Hezbollah : bientôt la banqueroute ?

Après l'entrée en vigueur de la loi votée par le Congrès américain en avril dernier, une mesure qui porte ses fruits

Discours du leader de la milice chiite, dix ans après la fin de la guerre avec Israel (photo credit: REUTERS)
Discours du leader de la milice chiite, dix ans après la fin de la guerre avec Israel
(photo credit: REUTERS)
Riad Salameh, le gouverneur de la Banque du Liban, est probablement l’homme le plus courageux de son pays. Il est certes maronite, mais au vu de sa détermination à s’opposer au Hezbollah, il a parfois fait preuve d’un jusqu’au-boutisme à faire pâlir les plus grands terroristes de l’organisation chiite. Les banquiers américains et européens qui l’ont rencontré ont d’ailleurs souvent admis qu’à sa place, ils ne fermeraient pas l’œil de la nuit.
Et pour cause. Le secteur bancaire libanais est en effet devenu le rouage majeur de la lutte anti-Hezbollah menée par les Etats-Unis, à travers une loi exigeant des banques de cesser leur financement de la milice chiite.
Sous l’égide de Salameh, la Banque centrale a donc poussé les créanciers et les banques du pays à suivre les directives américaines ; des établissements tels que la BLOM ont ainsi fermé les comptes appartenant à des gens suspectés d’entretenir des liens avec le groupe terroriste. La réaction ne s’est pas fait attendre : il y a deux mois, une bombe a explosé à l’extérieur des bureaux de la banque au centre de Beyrouth, causant un certain nombre de dommages. Bien que personne n’ait revendiqué l’attentat, officiels, experts en sécurité et banquiers libanais sont persuadés que le Hezbollah se trouve derrière cette attaque. Comme un message envoyé à Riad Salameh et au système bancaire national.
Des résultats probants
La fameuse loi votée par le Congrès américain il y a un an dans le but déclaré d’asphyxier la milice terroriste, est entrée en vigueur en avril dernier. Pour des résultats plus que probants : « Après des années de sanctions engagées contre lui, le Hezbollah se trouve aujourd’hui dans la plus mauvaise situation financière de son histoire », a expliqué Adam Szubin, secrétaire au terrorisme et au renseignement financier au sein du département du Trésor américain, devant des représentants et sénateurs réunis au Congrès. L’homme est aujourd’hui désigné comme le « Monsieur Finance du terrorisme », dans les efforts de Washington pour sanctionner certains Etats comme la Russie ou l’Iran, ainsi que des groupes terroristes comme le Hezbollah. La nouvelle loi doit ainsi permettre à Washington de cibler ceux qui facilitent les transactions pour la milice chiite ainsi que chaque individu, entreprise ou institution liés au groupe islamiste.

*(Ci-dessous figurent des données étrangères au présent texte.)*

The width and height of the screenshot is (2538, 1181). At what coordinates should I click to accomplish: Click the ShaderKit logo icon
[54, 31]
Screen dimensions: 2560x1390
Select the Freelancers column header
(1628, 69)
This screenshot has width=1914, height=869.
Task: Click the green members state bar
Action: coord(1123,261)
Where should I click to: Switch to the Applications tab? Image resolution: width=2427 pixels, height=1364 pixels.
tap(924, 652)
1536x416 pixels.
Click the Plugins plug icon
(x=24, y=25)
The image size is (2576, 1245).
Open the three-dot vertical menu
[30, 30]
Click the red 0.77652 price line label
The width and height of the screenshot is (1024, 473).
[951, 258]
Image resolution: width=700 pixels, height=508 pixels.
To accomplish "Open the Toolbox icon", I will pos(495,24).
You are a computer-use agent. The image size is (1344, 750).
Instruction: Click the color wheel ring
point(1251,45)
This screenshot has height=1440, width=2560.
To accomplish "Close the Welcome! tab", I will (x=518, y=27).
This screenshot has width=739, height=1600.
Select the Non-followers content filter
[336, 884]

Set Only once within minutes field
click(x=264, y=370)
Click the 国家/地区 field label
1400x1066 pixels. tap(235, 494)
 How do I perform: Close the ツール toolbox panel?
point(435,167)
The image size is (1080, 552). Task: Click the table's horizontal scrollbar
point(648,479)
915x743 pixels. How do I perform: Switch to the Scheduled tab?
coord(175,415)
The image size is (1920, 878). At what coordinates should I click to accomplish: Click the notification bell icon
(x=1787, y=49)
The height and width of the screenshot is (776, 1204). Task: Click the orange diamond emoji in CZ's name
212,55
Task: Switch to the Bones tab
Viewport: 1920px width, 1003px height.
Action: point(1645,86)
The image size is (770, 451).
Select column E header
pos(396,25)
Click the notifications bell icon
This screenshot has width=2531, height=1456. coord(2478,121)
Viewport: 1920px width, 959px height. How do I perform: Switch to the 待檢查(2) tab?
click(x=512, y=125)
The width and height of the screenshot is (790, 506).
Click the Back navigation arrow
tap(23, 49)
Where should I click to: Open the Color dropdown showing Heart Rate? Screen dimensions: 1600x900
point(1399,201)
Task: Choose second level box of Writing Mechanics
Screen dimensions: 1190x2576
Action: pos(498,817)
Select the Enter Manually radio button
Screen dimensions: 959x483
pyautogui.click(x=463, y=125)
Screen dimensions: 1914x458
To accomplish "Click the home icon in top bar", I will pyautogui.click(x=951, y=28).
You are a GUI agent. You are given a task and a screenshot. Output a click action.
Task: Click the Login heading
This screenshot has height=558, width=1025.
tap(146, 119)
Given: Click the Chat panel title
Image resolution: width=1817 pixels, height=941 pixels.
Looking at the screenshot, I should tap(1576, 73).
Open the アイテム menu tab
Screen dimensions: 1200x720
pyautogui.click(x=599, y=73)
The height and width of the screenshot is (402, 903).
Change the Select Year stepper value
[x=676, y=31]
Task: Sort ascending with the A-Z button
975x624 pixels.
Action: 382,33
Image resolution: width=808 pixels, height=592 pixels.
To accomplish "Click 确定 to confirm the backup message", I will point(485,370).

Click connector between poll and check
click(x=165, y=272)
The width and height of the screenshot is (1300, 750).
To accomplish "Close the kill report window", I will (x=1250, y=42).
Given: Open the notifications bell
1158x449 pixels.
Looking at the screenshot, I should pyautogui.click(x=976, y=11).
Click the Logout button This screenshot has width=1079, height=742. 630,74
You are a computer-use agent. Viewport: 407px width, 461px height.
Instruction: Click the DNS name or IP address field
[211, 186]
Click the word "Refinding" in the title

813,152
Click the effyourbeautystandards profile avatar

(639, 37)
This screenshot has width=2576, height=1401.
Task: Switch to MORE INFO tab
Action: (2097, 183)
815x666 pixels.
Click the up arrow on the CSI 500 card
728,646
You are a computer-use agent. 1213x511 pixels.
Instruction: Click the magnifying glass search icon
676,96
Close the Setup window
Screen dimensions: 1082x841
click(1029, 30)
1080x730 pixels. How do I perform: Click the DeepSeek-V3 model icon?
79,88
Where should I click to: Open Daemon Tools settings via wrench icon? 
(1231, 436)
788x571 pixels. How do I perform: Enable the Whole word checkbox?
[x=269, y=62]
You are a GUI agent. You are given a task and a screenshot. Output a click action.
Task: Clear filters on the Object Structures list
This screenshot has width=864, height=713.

La majorité des banques libanaises n’a pas montré trop d’états d’âme : les chrétiens maronites ou orthodoxes qui possèdent ou dirigent la plupart d’entre elles ne cachent pas leur désaffection pour le Hezbollah. L’application de la législation américaine au Liban est également soutenue par le fait que la banque est l’un des secteurs majeurs de l’économie du pays et une précieuse source de revenus, non seulement pour les citoyens libanais mais aussi pour les pays arabes de la région, Arabie saoudite et émirats du Golfe inclus. Le Liban était d’ailleurs connu il y a quelques décennies pour être la « Suisse du Moyen-Orient ».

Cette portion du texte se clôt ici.